Nasser Golzari is an architect and an academic. He is the principal partner in Golzari - NG Architects an award winning architectural practice based in London. Golzari is the  design module leader at the University of Westminster, Masters of Architecture: Cultural Identity and Globalisation. Golzari has also been the Architecture Pathway Leader at University of the Arts London from 2004-2010. He was also a visiting professor at Art University of Isfahan and visiting critic at a number of universities in the UK and abroad. Golzari was the founding editor of A3 Times architectural magazine and A3 Forum.

As an architect, Nasser has worked both in private and public sector since 1985 on a number of projects nationally and internationally, building a number of educational and residential projects, some of which have been nominated for Civic Trust Award. For a number of years he has been active in design and research on urban strategies for local government and municipalities, including specific interest on the subject of sustainability, environment and cultural identity.

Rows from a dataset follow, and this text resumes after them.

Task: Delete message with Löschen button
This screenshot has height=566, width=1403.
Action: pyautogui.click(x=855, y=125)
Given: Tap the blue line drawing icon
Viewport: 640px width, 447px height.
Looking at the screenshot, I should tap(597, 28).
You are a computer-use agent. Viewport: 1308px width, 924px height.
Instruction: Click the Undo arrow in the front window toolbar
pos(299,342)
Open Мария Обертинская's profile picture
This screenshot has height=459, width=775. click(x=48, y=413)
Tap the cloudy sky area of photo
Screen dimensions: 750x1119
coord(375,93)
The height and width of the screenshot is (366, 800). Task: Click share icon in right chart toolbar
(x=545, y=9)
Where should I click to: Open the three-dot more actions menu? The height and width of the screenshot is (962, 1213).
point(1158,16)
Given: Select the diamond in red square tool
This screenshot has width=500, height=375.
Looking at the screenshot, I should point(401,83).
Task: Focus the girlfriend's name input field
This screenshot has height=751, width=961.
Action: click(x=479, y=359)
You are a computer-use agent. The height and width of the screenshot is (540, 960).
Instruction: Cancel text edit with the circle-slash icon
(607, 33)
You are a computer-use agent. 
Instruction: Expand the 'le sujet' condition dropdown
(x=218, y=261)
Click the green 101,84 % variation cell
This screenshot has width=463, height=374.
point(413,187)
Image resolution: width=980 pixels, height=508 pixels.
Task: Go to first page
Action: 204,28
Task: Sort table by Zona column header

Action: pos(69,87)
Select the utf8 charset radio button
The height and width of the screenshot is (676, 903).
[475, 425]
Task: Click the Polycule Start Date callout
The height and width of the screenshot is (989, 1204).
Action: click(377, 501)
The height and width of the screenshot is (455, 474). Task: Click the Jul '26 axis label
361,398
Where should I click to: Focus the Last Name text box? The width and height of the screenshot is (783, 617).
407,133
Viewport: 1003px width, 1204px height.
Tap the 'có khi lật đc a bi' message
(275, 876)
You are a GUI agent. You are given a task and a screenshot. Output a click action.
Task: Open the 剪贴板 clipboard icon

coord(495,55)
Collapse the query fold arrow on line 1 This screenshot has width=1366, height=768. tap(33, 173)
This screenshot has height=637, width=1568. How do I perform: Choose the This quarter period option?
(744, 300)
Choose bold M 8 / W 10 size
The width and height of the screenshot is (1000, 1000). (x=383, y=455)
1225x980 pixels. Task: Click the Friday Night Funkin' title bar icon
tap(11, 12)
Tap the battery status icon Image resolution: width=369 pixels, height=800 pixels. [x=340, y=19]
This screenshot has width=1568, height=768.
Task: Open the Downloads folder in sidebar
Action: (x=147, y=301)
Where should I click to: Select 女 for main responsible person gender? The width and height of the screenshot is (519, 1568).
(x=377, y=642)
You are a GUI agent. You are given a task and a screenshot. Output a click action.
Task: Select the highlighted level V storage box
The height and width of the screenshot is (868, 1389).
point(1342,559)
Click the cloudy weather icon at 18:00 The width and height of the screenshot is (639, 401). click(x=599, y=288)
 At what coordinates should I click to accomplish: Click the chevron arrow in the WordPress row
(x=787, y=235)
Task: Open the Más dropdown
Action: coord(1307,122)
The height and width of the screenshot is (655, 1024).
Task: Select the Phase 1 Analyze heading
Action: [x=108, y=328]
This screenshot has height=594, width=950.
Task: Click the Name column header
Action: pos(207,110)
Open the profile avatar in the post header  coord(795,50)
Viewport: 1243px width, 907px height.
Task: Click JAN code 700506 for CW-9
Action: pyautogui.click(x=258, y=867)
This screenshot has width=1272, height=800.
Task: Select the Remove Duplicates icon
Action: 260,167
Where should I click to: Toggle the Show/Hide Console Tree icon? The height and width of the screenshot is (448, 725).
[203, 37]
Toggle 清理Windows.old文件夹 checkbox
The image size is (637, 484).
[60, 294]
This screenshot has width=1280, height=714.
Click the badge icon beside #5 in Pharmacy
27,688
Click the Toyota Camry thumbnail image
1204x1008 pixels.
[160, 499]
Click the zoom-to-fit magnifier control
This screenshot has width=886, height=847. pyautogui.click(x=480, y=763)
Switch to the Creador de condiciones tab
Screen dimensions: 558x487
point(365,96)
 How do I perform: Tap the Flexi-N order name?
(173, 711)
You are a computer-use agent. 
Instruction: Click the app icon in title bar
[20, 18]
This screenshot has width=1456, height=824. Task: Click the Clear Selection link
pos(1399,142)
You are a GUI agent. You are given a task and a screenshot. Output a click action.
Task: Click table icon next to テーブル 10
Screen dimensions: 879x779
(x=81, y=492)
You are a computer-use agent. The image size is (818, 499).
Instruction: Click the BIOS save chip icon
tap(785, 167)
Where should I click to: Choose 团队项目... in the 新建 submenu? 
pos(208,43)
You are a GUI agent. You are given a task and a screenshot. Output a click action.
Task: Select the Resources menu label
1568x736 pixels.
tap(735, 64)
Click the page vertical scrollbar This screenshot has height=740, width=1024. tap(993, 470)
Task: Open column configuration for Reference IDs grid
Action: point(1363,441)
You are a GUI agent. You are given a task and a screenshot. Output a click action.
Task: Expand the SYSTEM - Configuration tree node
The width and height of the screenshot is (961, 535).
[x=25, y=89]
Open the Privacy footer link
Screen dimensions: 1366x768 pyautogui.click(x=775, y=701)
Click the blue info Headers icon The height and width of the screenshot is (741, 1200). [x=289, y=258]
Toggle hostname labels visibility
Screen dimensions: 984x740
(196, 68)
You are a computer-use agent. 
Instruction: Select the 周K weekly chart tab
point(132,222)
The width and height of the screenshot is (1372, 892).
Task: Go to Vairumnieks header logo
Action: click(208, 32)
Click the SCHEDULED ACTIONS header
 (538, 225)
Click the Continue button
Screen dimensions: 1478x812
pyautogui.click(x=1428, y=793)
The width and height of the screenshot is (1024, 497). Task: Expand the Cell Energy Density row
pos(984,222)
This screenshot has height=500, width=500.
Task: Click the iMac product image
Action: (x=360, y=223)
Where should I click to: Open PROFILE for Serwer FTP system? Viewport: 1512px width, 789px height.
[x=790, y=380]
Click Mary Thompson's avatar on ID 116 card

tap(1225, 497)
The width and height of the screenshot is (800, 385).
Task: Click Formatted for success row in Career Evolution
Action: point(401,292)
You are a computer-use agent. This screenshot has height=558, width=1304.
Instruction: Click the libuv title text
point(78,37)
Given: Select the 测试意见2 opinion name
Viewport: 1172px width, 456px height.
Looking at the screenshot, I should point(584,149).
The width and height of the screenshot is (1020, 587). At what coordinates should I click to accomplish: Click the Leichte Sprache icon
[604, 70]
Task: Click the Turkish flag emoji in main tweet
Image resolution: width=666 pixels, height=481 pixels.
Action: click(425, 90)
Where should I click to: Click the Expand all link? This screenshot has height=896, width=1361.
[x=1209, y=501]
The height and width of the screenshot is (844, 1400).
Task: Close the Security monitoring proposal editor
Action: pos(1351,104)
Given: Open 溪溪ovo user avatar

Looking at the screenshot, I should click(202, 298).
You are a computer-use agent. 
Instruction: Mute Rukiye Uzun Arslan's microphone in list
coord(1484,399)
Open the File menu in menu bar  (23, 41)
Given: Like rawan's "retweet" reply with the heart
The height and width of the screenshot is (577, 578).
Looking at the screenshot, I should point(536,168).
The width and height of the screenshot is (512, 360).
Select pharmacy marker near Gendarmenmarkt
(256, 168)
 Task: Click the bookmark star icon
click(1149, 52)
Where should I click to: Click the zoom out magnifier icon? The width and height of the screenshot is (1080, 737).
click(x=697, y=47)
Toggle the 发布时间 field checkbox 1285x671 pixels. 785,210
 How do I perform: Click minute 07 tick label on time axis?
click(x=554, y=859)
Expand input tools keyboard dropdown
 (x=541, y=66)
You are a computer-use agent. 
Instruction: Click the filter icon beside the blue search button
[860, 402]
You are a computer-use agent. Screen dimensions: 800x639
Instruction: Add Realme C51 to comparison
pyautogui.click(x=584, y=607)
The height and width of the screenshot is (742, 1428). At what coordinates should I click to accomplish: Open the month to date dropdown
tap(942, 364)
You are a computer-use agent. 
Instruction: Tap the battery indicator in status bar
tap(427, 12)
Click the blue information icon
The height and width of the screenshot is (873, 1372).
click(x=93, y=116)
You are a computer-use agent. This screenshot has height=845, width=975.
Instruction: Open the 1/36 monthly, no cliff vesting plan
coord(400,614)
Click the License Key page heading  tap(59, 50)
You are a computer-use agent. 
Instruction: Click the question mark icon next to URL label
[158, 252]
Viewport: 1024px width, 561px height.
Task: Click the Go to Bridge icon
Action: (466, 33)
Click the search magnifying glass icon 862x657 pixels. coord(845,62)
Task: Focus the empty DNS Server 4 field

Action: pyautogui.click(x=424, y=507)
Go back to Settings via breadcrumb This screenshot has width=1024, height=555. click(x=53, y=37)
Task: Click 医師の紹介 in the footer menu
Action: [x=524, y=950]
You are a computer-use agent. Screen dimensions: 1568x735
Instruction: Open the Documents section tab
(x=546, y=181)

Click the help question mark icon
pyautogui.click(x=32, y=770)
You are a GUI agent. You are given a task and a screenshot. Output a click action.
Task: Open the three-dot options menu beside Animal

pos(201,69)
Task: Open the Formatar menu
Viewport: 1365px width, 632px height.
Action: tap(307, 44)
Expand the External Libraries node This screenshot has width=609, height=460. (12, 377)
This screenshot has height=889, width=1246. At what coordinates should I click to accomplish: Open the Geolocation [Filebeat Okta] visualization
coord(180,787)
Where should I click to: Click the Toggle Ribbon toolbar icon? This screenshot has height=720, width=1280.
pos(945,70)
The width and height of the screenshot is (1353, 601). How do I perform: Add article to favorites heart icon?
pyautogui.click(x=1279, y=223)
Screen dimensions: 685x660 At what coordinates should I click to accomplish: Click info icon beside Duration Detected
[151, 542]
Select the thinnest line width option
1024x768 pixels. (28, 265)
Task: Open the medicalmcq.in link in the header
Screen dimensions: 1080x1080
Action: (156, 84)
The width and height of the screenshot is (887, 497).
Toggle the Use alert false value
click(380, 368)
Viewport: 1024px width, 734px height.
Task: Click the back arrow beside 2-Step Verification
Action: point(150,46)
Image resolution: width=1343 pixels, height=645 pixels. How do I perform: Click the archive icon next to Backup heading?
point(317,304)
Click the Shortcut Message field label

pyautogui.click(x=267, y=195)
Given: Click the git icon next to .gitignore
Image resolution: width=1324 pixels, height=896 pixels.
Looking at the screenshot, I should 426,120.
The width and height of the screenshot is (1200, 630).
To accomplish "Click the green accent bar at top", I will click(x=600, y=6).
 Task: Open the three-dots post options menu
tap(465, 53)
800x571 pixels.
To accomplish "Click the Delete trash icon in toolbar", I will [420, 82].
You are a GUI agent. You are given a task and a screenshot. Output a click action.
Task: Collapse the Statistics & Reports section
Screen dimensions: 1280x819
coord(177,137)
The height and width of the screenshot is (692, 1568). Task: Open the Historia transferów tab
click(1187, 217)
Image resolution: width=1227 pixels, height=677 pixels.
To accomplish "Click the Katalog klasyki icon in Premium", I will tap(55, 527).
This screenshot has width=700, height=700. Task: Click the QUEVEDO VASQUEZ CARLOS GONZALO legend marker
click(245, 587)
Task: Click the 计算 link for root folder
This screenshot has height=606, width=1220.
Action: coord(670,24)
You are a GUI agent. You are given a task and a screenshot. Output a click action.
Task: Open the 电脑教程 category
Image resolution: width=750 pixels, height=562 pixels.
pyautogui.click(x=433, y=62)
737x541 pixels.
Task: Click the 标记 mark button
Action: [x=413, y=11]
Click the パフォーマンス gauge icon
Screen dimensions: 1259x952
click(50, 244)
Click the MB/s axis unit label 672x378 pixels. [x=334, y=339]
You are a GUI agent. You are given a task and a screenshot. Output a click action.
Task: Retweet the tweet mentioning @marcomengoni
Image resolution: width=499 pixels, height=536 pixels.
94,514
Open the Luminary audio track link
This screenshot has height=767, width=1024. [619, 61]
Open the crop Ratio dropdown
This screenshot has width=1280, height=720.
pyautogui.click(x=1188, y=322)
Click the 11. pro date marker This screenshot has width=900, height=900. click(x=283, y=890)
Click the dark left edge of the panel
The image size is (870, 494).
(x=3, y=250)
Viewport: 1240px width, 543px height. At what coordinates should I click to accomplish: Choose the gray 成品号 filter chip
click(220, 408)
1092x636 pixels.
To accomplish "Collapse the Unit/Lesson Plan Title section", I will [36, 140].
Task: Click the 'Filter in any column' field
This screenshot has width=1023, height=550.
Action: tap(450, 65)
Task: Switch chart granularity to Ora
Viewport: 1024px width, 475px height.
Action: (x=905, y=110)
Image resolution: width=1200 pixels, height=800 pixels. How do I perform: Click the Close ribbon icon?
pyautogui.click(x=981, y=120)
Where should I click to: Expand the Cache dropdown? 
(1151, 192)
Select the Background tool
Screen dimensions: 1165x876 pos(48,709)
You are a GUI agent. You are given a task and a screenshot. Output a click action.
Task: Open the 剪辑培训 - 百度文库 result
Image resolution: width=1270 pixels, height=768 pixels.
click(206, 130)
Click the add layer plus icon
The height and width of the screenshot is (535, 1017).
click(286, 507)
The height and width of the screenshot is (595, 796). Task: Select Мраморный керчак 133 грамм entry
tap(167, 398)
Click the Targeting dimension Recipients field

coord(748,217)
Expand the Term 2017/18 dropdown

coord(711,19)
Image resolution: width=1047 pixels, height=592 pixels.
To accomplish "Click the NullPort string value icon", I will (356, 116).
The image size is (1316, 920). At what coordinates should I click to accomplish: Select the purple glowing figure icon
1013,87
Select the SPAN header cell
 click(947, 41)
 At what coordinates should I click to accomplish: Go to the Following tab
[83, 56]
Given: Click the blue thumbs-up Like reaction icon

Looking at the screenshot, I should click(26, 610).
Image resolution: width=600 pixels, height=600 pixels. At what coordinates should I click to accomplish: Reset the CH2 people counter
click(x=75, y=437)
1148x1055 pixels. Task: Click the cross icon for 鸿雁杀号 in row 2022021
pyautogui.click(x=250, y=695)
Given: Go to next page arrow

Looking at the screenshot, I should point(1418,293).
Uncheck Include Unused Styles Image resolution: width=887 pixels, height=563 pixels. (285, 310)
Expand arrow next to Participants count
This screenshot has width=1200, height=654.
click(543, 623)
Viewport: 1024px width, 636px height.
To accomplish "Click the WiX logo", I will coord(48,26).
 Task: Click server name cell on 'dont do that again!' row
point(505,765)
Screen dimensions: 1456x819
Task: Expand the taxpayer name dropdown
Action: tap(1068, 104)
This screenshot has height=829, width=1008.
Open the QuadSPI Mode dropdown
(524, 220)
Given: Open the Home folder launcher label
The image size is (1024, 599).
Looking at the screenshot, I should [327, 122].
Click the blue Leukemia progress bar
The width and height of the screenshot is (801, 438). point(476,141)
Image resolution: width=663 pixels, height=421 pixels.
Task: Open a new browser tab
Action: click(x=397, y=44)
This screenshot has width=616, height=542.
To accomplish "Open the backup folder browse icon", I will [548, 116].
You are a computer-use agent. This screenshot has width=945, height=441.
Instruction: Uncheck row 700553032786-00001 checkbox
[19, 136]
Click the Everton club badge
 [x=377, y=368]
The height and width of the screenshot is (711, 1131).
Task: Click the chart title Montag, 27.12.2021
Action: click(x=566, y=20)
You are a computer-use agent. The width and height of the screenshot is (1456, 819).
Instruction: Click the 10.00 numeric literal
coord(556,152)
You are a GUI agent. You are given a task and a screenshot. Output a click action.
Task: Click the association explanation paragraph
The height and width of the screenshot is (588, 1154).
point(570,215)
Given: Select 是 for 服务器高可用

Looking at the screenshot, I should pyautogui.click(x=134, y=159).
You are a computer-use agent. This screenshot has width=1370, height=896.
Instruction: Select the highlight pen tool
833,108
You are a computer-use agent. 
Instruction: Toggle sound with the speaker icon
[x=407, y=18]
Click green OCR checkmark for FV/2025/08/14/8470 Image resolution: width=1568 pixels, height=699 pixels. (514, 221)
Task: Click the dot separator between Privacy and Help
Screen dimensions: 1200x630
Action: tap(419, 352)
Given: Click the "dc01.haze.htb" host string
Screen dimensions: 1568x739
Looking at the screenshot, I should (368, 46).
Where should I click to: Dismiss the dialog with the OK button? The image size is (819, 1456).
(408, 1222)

His current architectural projects stretch from Europe to the Middle East. These include design projects of schools, housing and sustainable urban regeneration. One of his current activities is the setting up of Palestine Regeneration Team (PART)], in collaboration with Professor Murray Fraser and Yara Sharif. PART is design-led research group exploring innovative approaches to urban reconstruction in the Middle East in the aim  to heal spatial fractures caused by conflict and occupation.

NG Architects recent project in collaboration with Palestinian NGO Riwaq has won the Holcim Award for Sustainable Construction (Acknowledgment Prize) for their Eco Kitchen complex in the historic centre of Beit Iksa.

Publications, news and academic activities
Golzari, N. (2015) 'Cultivating Possibilities' in Amiry, A. & Bshara, K. (Eds) Reclaiming Space: The 50 Village Project in rural Palestine. Ramallah, Riwaq.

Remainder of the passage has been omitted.